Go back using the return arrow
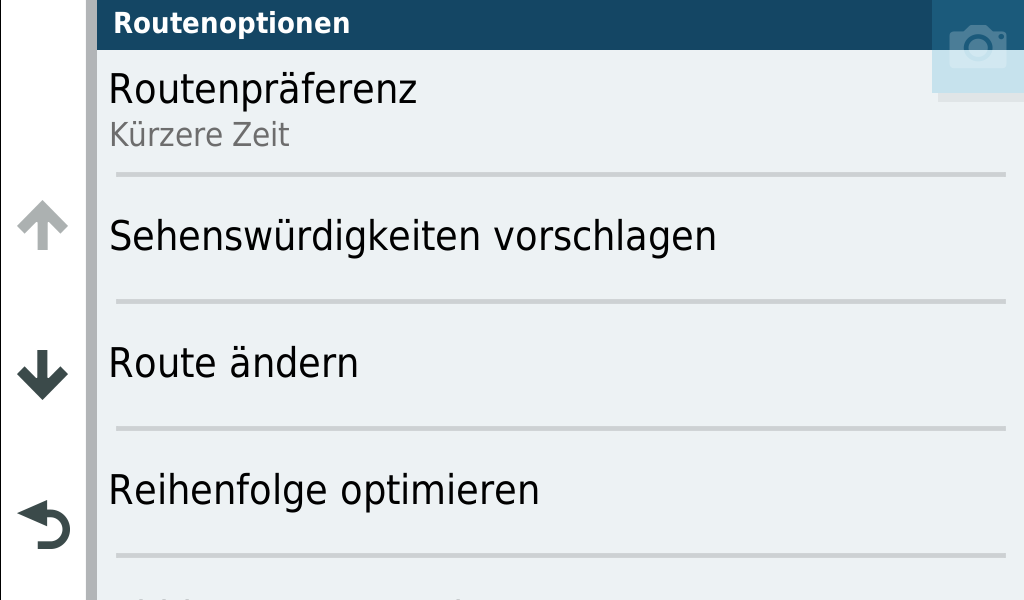This screenshot has width=1024, height=600. point(44,526)
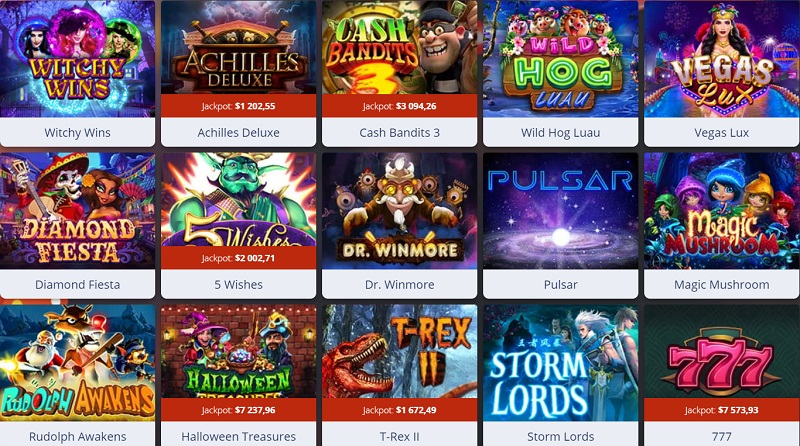Open the Pulsar galaxy thumbnail
Viewport: 800px width, 446px height.
[560, 211]
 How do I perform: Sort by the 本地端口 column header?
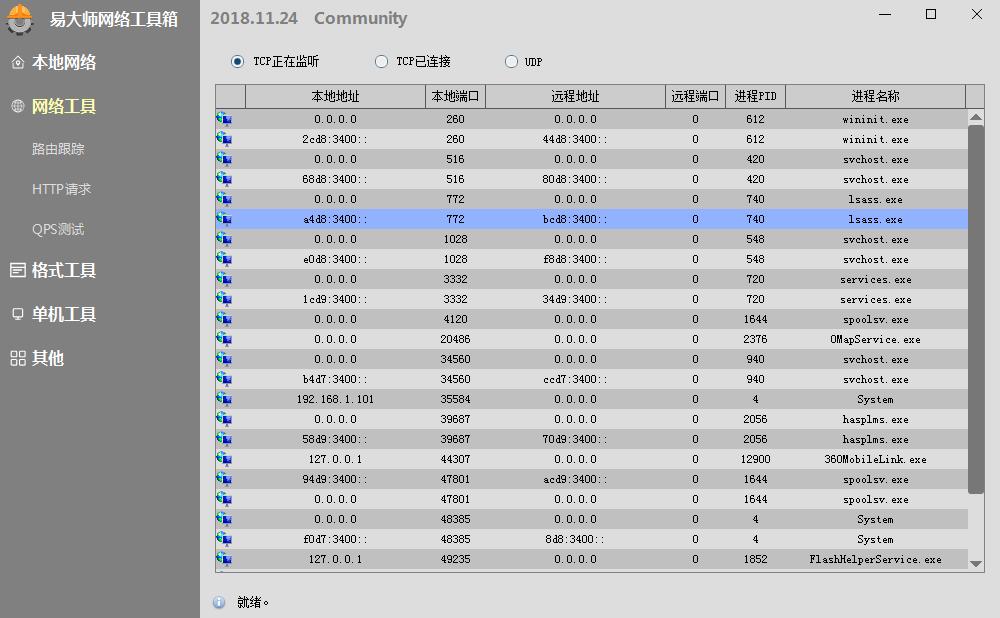tap(455, 96)
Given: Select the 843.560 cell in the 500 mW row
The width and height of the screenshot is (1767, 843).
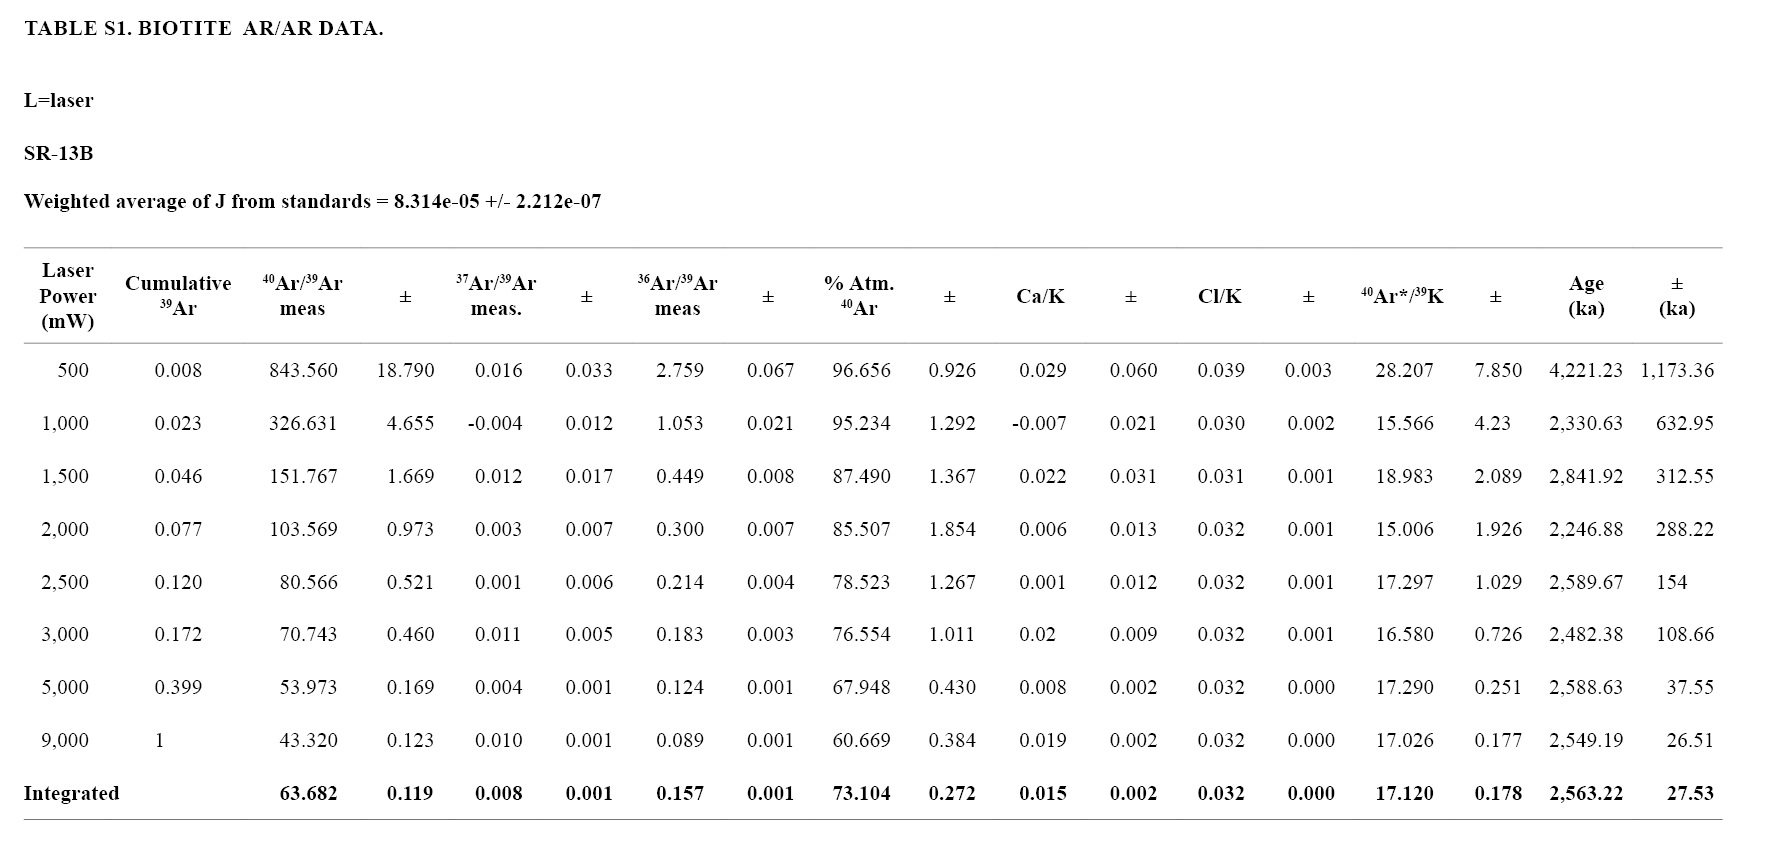Looking at the screenshot, I should [x=303, y=371].

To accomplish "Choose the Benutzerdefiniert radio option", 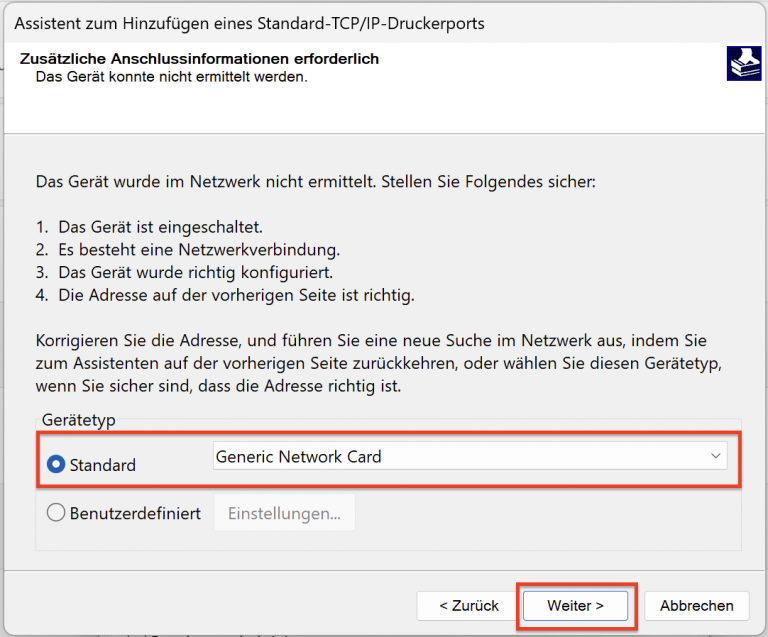I will 56,513.
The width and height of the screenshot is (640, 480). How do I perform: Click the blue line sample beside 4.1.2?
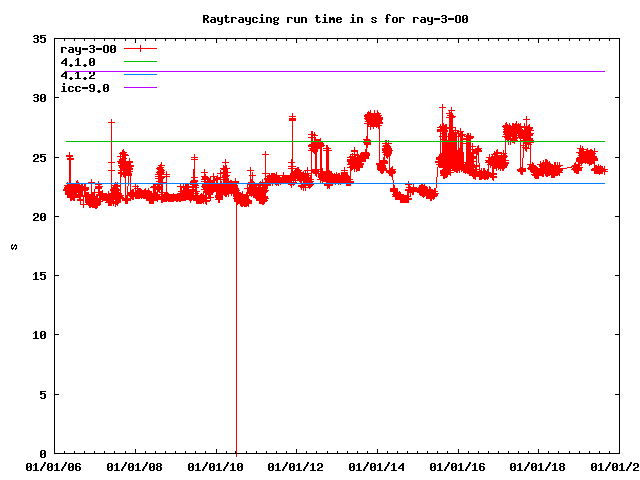[141, 75]
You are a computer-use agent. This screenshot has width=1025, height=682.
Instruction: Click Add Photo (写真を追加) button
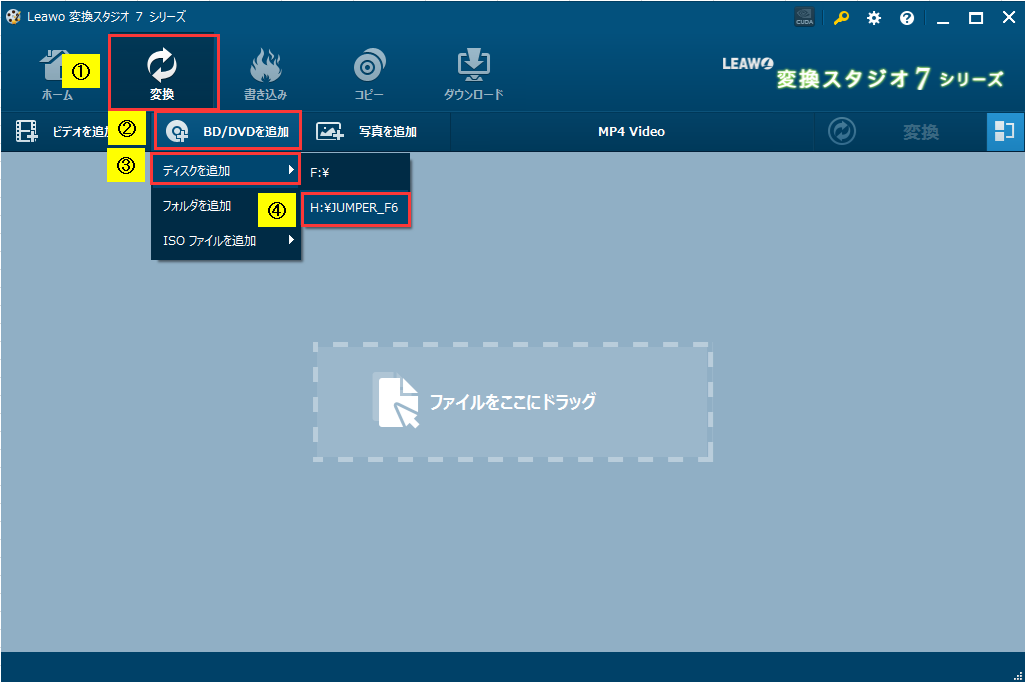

[What is needed] Reproduce the rows above verbatim, from the line containing "You are a computer-use" through the end of the rows, and leave the pictures out of your answer.

[Full output]
You are a computer-use agent. This screenshot has width=1025, height=682.
Instruction: Click Add Photo (写真を追加) button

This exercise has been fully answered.